The former shadow chancellor said the Hackney North and Stoke Newington MP should not be “left on her own” after Tory donor Frank Hester was reported to have said she made him “want to hate all black women” and “should be shot”.

Abbott said the remarks were “frightening” given two MPs have been murdered in recent years.

Starmer said that Hester’s words were “abhorrent” and demanded Rishi Sunak return the £10m he donated to the Tory party last year.

Abbott had the Labour whip suspended in April last year after she suggested Jewish, Irish and Traveller people had never been “subject to racism”. She later apologised “unreservedly”.

Former shadow chancellor Balls, who is now a presenter on ITV’s Good Morning Britain, said Starmer should re-admit Abbott to the parliamentary Labour party (PLP).

“She was suspended from the PLP a year ago for saying something she probably shouldn’t have said and she apologised for it,” he said.

“The fact that a year on, she’s still outside the PLP, my personal view is she should be brought back following that apology and she should be supported and defended rather than left on her own, which is what’s happening at the moment.”

Hester, who runs health tech firm TPP, was reported by The Guardian to have made the remarks at a meeting in 2019.

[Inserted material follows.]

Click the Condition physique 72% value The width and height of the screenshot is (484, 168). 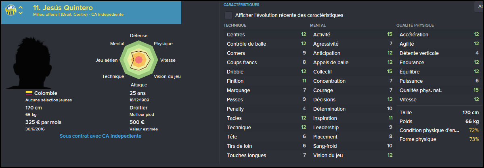[x=474, y=130]
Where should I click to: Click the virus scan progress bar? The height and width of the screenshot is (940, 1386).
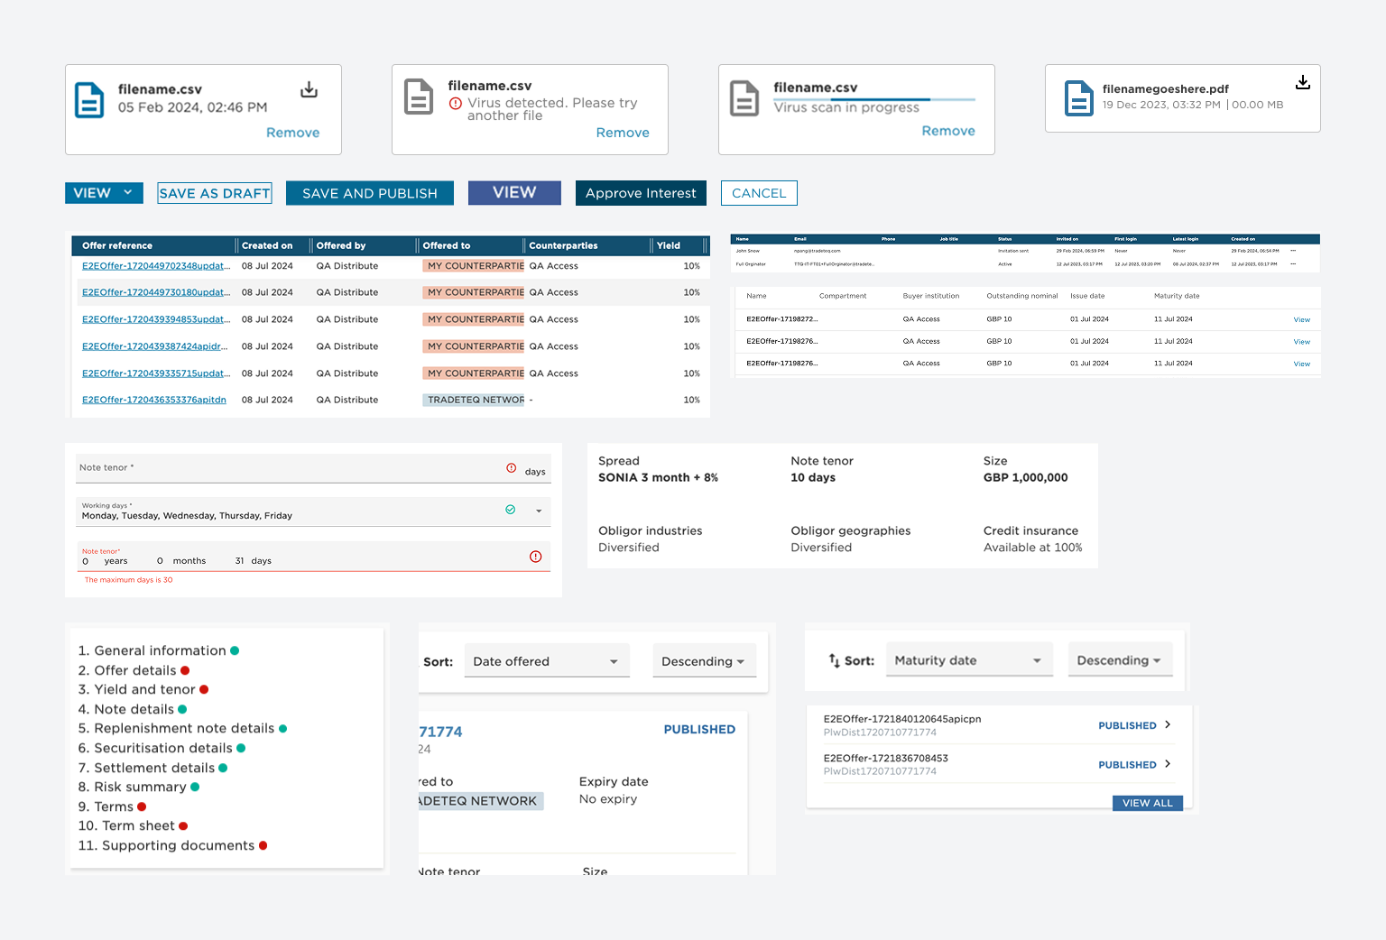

Talking about a female executive at another firm, he said: “It’s like trying not to be racist but you see Diane Abbott on the TV, and you’re just like I hate, you just want to hate all black women because she’s there, and I don’t hate all black women at all, but I think she should be shot. ″[The executive] and Diane Abbott need to be shot.”

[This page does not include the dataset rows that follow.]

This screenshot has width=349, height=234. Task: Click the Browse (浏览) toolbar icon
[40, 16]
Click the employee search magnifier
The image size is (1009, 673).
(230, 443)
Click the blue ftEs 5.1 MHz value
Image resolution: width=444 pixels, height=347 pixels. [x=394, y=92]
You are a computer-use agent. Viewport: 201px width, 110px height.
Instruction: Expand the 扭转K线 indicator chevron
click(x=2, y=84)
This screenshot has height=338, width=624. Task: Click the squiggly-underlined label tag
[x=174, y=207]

TPP said Hester accepted that “he was rude about Diane Abbott in a private meeting several years ago” but his criticism “had nothing to do with her gender nor colour of skin”.

Abbott said: “It is frightening. I live in Hackney and do not drive, so I find myself, at weekends, popping on a bus or even walking places more than most MPs.

“I am a single woman and that makes me vulnerable anyway. But to hear someone talking like this is worrying.”

“The fact that two MPs have been murdered in recent years makes talk like this all the more alarming.”

The veteran MP added: “I am no longer a member of the parliamentary Labour party but remain a member of the Labour Party itself so am hoping for public support from Keir Starmer.”

Starmer said: “The comments about Diane Abbott are just abhorrent. Diane has been a trailblazer.

“She has paved the way for others. She has probably faced more abuse than any other politician over the years on a sustained basis.

’And I’m sorry, this apology this morning - that is pretending that what was said wasn’t racist or anything to do with the fact she’s a woman - I don’t buy that I’m afraid and I think that it’s time the Tory party call it out and return the money.”

This morning, work and pensions secretary Mel Stride said people should “move on” from the row

“I think the critical point here is I don’t think what he was saying was a gender-based or a race-based comment, but it was clearly inappropriate,” he told Sky News.

Conservative energy minister Graham Stuart also sought to downplay the significance of Hester’s remarks given they were made “half a decade ago”.